[Pixel coordinate grounding data]
:::::
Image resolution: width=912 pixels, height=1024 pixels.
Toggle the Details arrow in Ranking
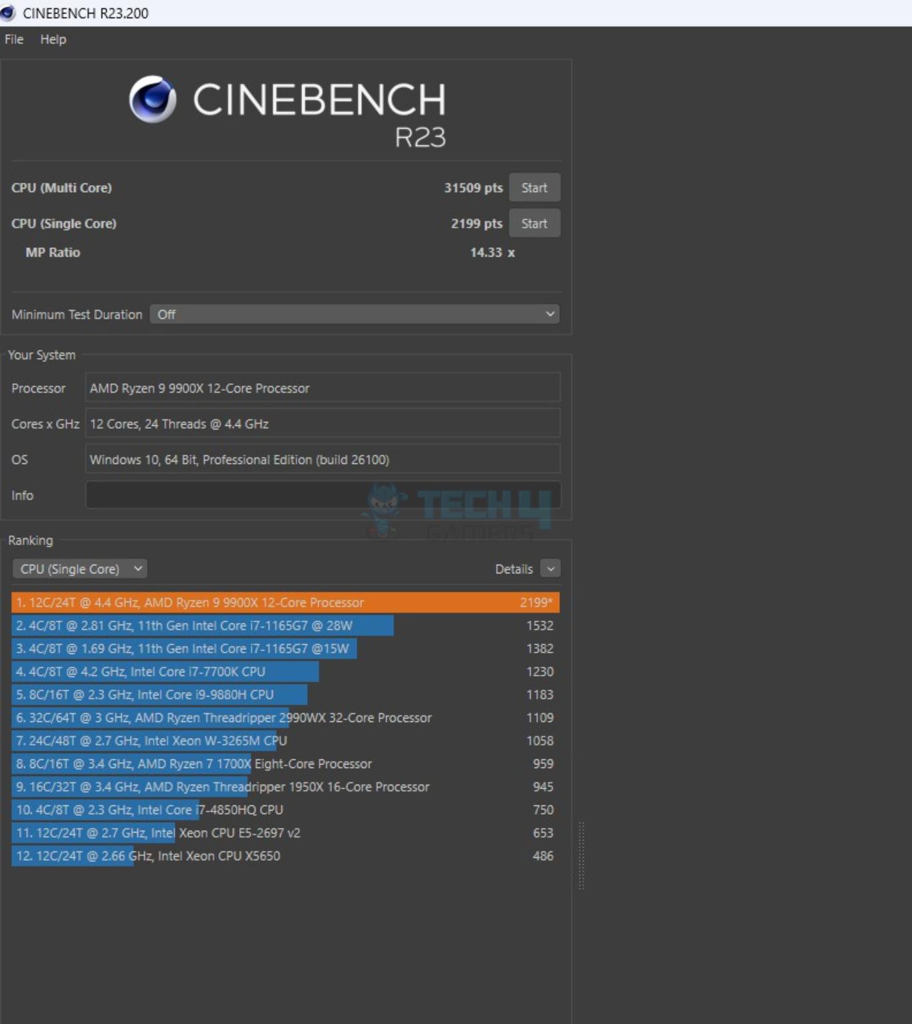click(550, 569)
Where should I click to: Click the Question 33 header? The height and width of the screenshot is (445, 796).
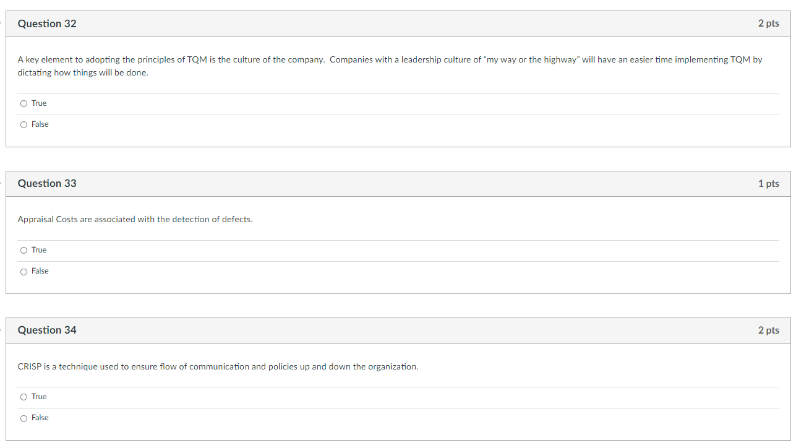(47, 183)
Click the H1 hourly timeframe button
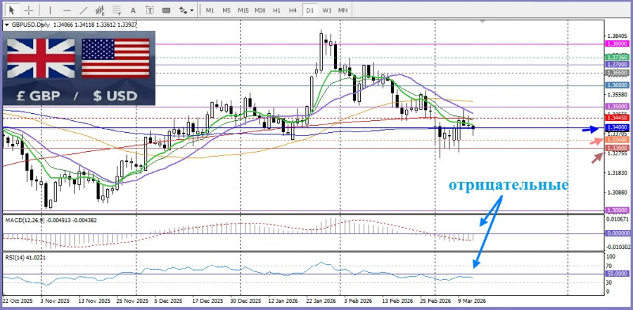Screen dimensions: 633x310 coord(276,11)
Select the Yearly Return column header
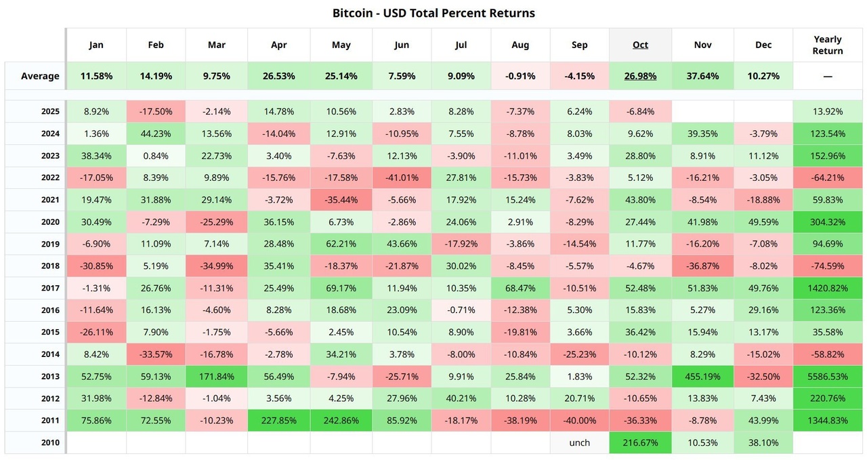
:::::
All of the data above needs to be given again exactly. Leave out each image.

Image resolution: width=912 pixels, height=1024 pixels.
Toggle the Details arrow in Ranking
click(550, 569)
Where should I click to: Click the Question 33 header? The height and width of the screenshot is (445, 796).
(47, 183)
Click the H1 hourly timeframe button
Screen dimensions: 633x310 coord(276,11)
Select the Yearly Return column header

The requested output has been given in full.